Percentage of suppression of protein denaturation = 100 × (1 − Absorbance (sample)/Absorbance (Control))

(2)

4.4.4. Cytotoxicity Study on Breast Cancer Cell Line

The MCF-7 breast cancer cell line was donated by the Leibniz Institute DSMZ German Collection of Microorganisms and Cell Cultures. Cells were cultured in Dulbecco’s Modified Eagle Medium (DMEM).

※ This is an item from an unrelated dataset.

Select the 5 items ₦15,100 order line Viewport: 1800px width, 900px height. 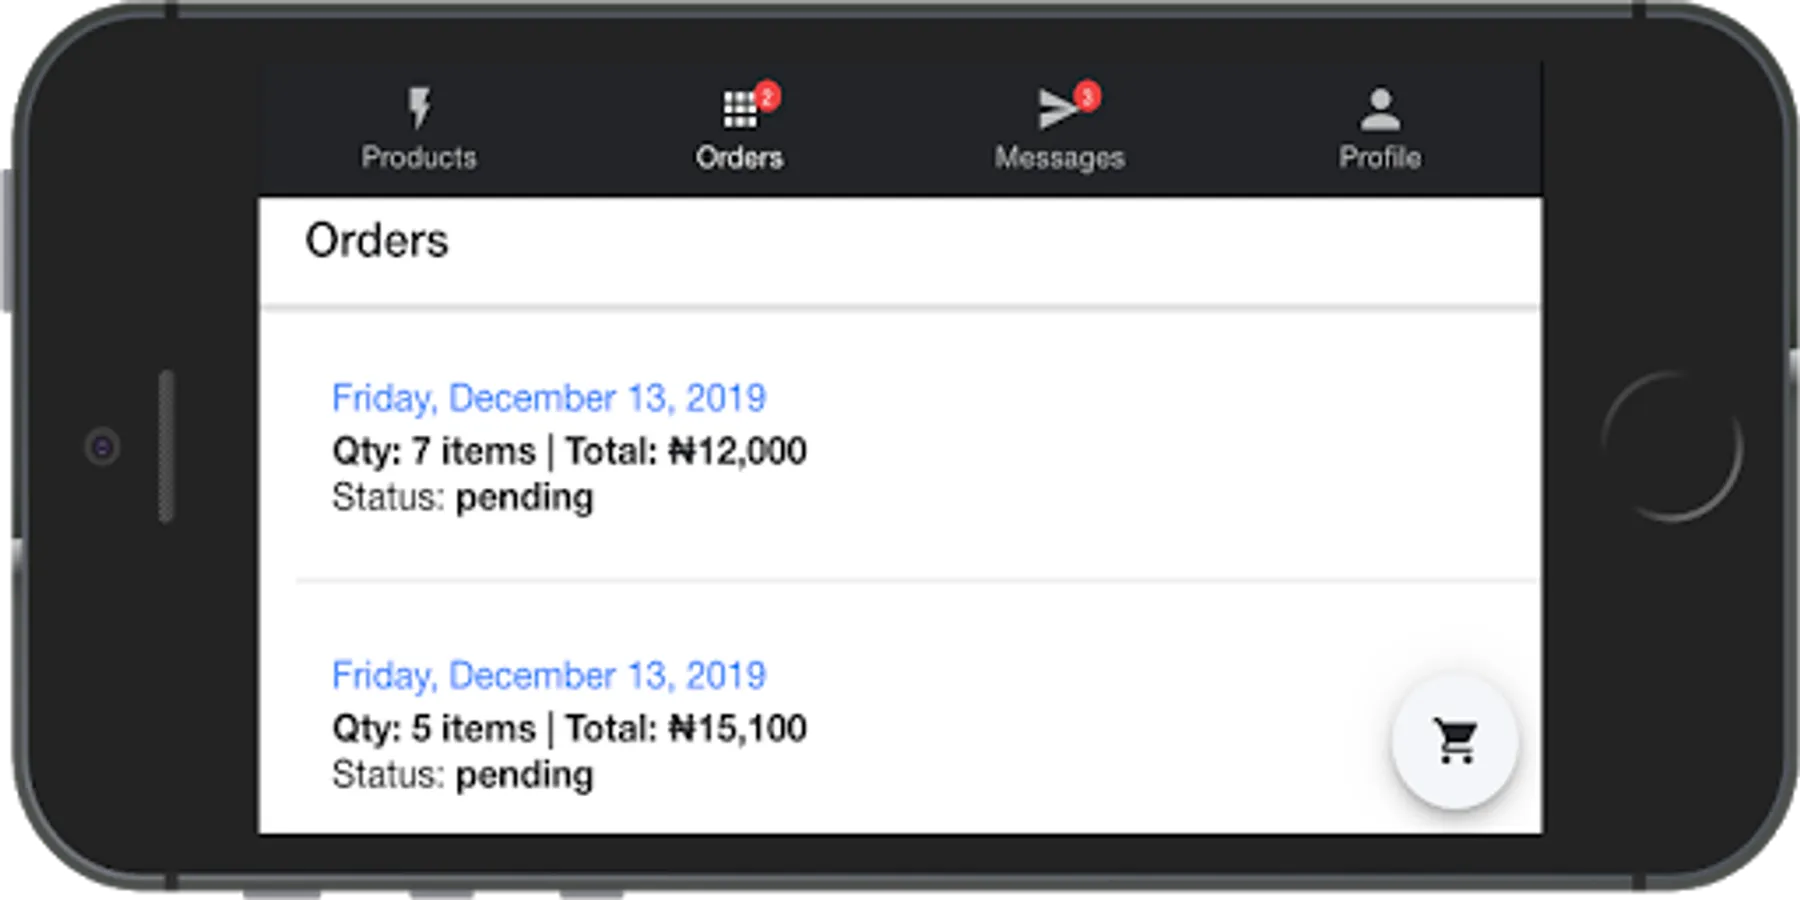(569, 729)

Using an MTT cell proliferation test kit to measure cell viability, the cytotoxicity of the AgNPs was determined. After seeding the cells on plates, they were incubated for 48 h with different concentrations of silver nanoparticles. The cells were then washed with PBS and cultured in a fresh medium containing MTT. The optical density was measured at 550 nm using an ELISA plate reader (Bio-Rad, Hercules, CA, USA). [72].

4.5. Statistical Analysis

SPSS 2007 (Ver. 17.0) was used for ANOVA calculations in order to investigate the ability of plant nanoparticles to inhibit selected bacterial strains. The significance value was measured at p < 0.01.

5. Conclusions

This study is the first report on the green-synthesized silver nanoparticles derived from M. parviflora fruits, revealing negative rod- and needle-like shaped nanoparticles with a size distribution at 572 nm by DLS analysis. In addition, the surface plasmon resonance (SPR) of the AgNPs exhibited a maximum absorbance peak at 477 nm, which was absent in the UV-visible spectrum of the aqueous extract of M. parviflora. This distinct difference confirms the successful synthesis of silver nanoparticles. FTIR spectroscopy identified functional groups, including hydroxyl, carbonyl, ester carbonyl, alkyl, amide, halo compounds, and phenyl-associated vibrations, indicating the presence of natural organic compounds from the plant extract that likely contributed to the reduction and stabilization of the nanoparticles. EDX analysis confirmed the elemental composition, revealing silver (59%), oxygen (35.3%), and chlorine (5.54%), further supporting the role of phytochemicals in nanoparticle synthesis. These biosynthesized AgNPs demonstrated strong antibacterial activity against multidrug-resistant strains, particularly S. aureus MRSA and E. coli ESBL, with clear inhibition zones and low MIC and MBC values. SEM analysis confirmed significant structural damage to bacterial cells, and RAPD-PCR revealed genotypic alterations compared with the control, suggesting interference with bacterial DNA. Additionally, the nanoparticles exhibited notable antioxidant and anti-inflammatory activities without cytotoxic effects on MCF-7 cells at effective concentrations. In conclusion, despite the relatively large size of the biosynthesized nanoparticles, their bactericidal effect against the studied multidrug-resistant bacteria occurred at low concentrations (1.56 µg/mL). This could be due to its phytocompound content, negative charge, or its distinctive shape. Conversely, they were nontoxic to the MCF-7 cancer cells only at concentrations above 100 µg/mL. In conclusion, these findings enhance the potential for using these green-synthesized silver nanoparticles derived from M. parviflora as a coating for implanted medical devices to prevent biofilm formation or in drug delivery systems, as well as a therapeutic agent against resistant pathogens. Further in vivo studies are warranted to explore their mechanisms of action and clinical applicability.